Never before had he experienced a time when both equities and bonds delivered such big returns simultaneously, he said.
The favourable financial situation was due to the fact central bankers in China, Europe and the US had flooded the market with high levels of liquidity, he said.
Nominal bonds produced a return of 10.7%, with Southern European government bonds in particular contributing to the profit, with a return of 18.1%.
Nellemann Pedersen said PKA had done well to anticipate that a number of Southern European countries and Ireland were worth investing in, despite the crisis.
“At the same time, we decided to get rid of Danish government bonds, which was a very wise decision,” he added.
Quoted shares returned 18.9%, including a profit on Danish shares of 27.4%.
“We used the favourable conditions on the stock market to restructure our portfolio, so we have better risk diversification and greater flexibility at lower cost,” he said.
In concrete terms, this meant PKA would be more robust and better positioned to achieve good returns, in both good and bad times, he said.
In order to spread risk more broadly and sharpen the focus on its unquoted portfolio – private equity, infrastructure, forestry and agriculture – PKA established the investment company PKA AIP, he said.
The new company had already made several infrastructure investments and started working with a range of industrial firms to promote Danish exports, know-how and employment, he said.
“There are many projects in the pipeline, particularly in infrastructure, which will help us increase our current investments of DKK6bn to DKK16bn in the course of the next few years, not least in PPP projects,” he said.
Meanwhile, labour-market pension fund PenSam made a 14.1% return for customers with unit-link plans and 12.6% on traditional with-profits pensions, according to provisional results for 2012.
This compares with 15.7% in 2011 for ‘Tradition’ with-profits plans and 2.2% for the ‘Fleksion’ unit link product.
Helen Kobæk, director of PenSam, said: “It has been a difficult investment year, with uncertainty about growth prospects and great political uncertainty.”
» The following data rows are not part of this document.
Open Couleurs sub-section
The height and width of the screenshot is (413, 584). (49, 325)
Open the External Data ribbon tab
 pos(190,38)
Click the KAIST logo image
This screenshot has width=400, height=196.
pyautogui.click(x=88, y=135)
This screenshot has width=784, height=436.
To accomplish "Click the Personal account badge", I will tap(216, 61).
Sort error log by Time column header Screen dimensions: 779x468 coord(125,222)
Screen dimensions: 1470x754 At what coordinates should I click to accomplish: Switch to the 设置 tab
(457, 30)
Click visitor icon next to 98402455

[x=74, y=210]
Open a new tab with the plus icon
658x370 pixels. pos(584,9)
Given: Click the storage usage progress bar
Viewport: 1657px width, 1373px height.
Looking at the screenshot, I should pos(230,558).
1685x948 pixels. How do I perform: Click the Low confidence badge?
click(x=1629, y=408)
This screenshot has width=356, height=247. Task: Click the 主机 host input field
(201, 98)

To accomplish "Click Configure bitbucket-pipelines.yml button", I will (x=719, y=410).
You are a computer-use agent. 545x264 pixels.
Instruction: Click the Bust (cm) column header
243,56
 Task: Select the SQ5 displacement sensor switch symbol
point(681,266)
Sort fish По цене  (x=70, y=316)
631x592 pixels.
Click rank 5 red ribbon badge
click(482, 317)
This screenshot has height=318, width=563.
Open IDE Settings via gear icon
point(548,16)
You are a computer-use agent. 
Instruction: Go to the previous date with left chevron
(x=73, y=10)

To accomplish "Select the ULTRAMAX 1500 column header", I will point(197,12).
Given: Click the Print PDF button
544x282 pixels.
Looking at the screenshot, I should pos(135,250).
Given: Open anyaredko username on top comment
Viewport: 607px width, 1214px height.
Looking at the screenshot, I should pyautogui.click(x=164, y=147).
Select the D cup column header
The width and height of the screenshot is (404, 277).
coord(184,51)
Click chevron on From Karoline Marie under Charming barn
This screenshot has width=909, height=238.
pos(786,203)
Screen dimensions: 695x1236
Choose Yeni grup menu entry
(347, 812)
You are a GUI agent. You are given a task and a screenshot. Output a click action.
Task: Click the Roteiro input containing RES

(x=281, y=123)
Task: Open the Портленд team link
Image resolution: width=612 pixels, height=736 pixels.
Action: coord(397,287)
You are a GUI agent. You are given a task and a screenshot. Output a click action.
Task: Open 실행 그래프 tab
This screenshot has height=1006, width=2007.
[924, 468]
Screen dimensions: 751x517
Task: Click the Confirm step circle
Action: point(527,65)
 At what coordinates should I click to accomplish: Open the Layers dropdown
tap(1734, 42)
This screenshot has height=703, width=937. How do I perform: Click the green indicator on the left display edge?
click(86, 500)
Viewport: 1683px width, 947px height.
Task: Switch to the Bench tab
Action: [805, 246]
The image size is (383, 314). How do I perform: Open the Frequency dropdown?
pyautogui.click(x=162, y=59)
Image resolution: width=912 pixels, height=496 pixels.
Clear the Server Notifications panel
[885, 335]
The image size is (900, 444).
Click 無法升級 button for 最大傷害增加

She said it was therefore satisfying to be able to confirm that PenSam Liv had produced a good return for customers in 2012 as well.
The investment result confirmed that the more active and focused investment strategy decided on in 2010 was bearing fruit, the fund said.
It put the result down to deliberate diversification of risk in combination with risk capacity and willingness to invest in several asset classes – all of which had produced good returns.
Investment director Benny Buchardt Andersen said the increased focus on risk capacity had made it possible for PenSam to invest in shares and credit bonds from the beginning of the year.
“These are the assets that grew the most over the course of the year,” he said. “We have had our eye on the uncertain political, economic and financial situation in large parts of the world, and have therefore spread our investments.”
In other results, Unipension reported higher returns for the three professional pension funds it runs of between 12.8% and 13.3% for 2012.
The Architects’ Pension Fund (AP) returned 13.3% for members, the Pension Fund for Danish MAs, MScs and PhDs (MP) produced 12.8% and the Pension Fund for Agricultural Academics and Veterinary Surgeons (PJD) returned 12.9%.
This compares with 2.9%, 3.8% and 3.3%, respectively, in 2011.
Niels Erik Petersen, head of investment at Unipension, said: “The results are provisional, but does look undeniably good for all three pension funds at Unipension.”
Unipension could once again put money aside for bad years as well as give members a good account dividend of 4.25% after tax, he said.
The previous year’s account dividend was set at 5%.